Friday, January 30, 2015

consumer survey on patent value admissible despite serious flaws

Sentius Int’l, LLC v. Microsoft Corp., No. 5:13-cv-00825, 2015 WL 331939 (N.D. Cal. Jan. 23, 2015) (magistrate judge)
 
A little different today: this is a survey in a patent case trying to determine the value of a patented feature to consumers.  Despite Microsoft’s challenges, the court allows the survey, finding its flaws go merely to weight and not admissibility.  Sentius’s expert Wecker surveyed customers for preferences for spelling and grammar checking features in the accused products.
 
Surveys conducted according to accepted principles will ordinarily be sufficiently reliable under Daubert to be admitted.  “Unlike novel scientific theories, a jury should be able to determine whether asserted technical deficiencies undermine a survey’s probative value.” Once the survey is admitted, “issues of methodology, survey design, reliability, the experience and reputation of the expert, critique of conclusions, and the like go to the weight of the survey rather than its admissibility.” 
 
The survey asked customers about their preferences for the accused “check spelling and grammar errors as you type” (ed. note: yuck) features compared to alternative user-initiated spell- and grammar-checkers which Sentius’s technical expert identified as the best noninfringing alternatives.  Wecker asked direct, open-ended questions about consumers’ willingness to pay, but, recognizing that responses might overstate WTP, he adjusted his estimates by a “calibration factor.”
 
The survey asked respondents who had used and purchased an Office product and used the background or user-initiated features to suppose that Office included the user-initiated but not the check as you type options.  About 14.7% of spell checker respondents said they wouldn’t have bought the accused products without the background spell checker, and 14.8% for the grammar checker.  Wecker concluded that about 11.2% wouldn’t have bought the products without the accused features.
 
The court agreed that there were “significant concerns” about the structure of the survey and the way in which it was conducted, but these concerns went to weight rather than admissibility.  The survey questions were adequately tied to the subject matter of the asserted patents, and framing of questions is generally an issue of weight.  The description of the features in the survey did not vary so much from the patent that the survey failed to relate to any issue in the case.
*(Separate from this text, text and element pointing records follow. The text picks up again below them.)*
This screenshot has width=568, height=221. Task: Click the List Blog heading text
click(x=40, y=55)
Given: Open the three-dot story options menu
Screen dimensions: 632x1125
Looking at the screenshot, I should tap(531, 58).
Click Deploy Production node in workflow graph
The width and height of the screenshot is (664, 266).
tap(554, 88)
Microsoft argued that the questions didn’t distinguish between the patented and unpatented features of the background spell/grammar checkers—Sentius only claimed that certain subfeatures infringed.  But this wasn’t enough variation to make the survey unrelated to the case.  Microsoft also argued that Wecker didn’t ask questions about noninfringing alternatives that could implement the accused aspects of the background features.  Microsoft did offer evidence that it could have implemented several noninfringing alternatives, but Sentius could at least argue that its choice of comparator was correct.
 
In addition, the survey was based on reliable methodologies.  True, it asked respondents only about their preferences for the two accused features when the accused products include thousands of features, and thus didn’t accurately capture the value of the claimed inventions, but again this goes to weight.  Direct questioning was a generally accepted methodology even if it may have caused respondents to focus unduly on the accused features; a conjoint survey was not required for admissibility.  Using an “omnibus” survey asking a bunch of other unrelated questions likely impacted the quality of the survey, but that’s again weight.
 
Wecker’s use of a calibration factor to adjust the bias in his survey was also reliable.  He calculated his calibration factor based on a meta-analysis of 29 experimental studies. Microsoft argued that he didn’t show that this approach was generally accepted, but Microsoft failed to show that the presence of hypothetical bias/overvaluation of WTP was a reason to exclude the survey.  Given that, an expert’s adjustment for that bias couldn’t be a reason to exclude a survey either.